Au fur et à mesure que l’expérience continuait, les glandes salivaires continuaient leurs secrétions. L’effet biologique faisait son effet. Chaque organe semblait joué son rôle dans ce système buccal. A ma gauche, un sceau posé servait de poubelle. Je crache à l’intérieur. Quant à ma droite, une petite table servait de support des différents matériels utilisés par le dentiste. Sur cette dernière, était rangée toute sorte de matériels : pinces, aiguilles…Pas beau à voir pour un profane du métier.
Pour bien libérer les voies, Dr. Keita utilise un nouvel instrument. Telle une machine qui ronfle, cet instrument ronronnait dans la bouche avec des bruits de vroum-vroum. Je ne comprenais pas ce qui s’y passait mais j’étais tout le temps rassuré. Dieu merci les voies sont ouvertes. L’enflure va diminuer. Place au nettoyage. C’est à ce moment qu’il me suggéra de me relever. Ça va aller. Il prescrit quelques antibiotiques à prendre dans les jours à venir. Je devais encore revenir plus tard.

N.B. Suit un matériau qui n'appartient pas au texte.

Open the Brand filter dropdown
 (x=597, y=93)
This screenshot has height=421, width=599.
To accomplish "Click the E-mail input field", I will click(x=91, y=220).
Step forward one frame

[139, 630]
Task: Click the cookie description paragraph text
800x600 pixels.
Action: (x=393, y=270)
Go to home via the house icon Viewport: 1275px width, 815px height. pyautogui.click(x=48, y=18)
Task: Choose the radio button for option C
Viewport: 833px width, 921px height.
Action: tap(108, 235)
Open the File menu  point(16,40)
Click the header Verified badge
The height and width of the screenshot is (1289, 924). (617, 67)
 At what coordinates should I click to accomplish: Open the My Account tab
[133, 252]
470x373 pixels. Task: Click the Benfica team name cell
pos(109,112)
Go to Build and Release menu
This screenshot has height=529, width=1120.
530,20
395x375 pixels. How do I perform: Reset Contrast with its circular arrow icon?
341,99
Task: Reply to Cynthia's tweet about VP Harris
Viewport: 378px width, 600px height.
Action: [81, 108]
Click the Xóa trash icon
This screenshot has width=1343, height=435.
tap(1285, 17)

Quelques jours après comme prévu je reviens, les antibiotiques n’avaient pas faits leur effet. Achetées dans une boutique, les petites plaquettes d’amoxillines que j’avais avalé n’ont servi à rien. Cela ressemblait à de véritable farines. Feu vert au colonel Moussa Tiegboro Camara de continuer son opération de fermeture de pharmacies par terre. Franchement !
Plus chers, j’achète dans une pharmacie normale. Là, je retrouve mon visage. A mon retour dans le cabinet, Dr. Keita m’examine et libère ma dent. Je suis clean maintenant.
Très ravi de partager cette expérience avec vous cher(e)s lecteurs et lectrices.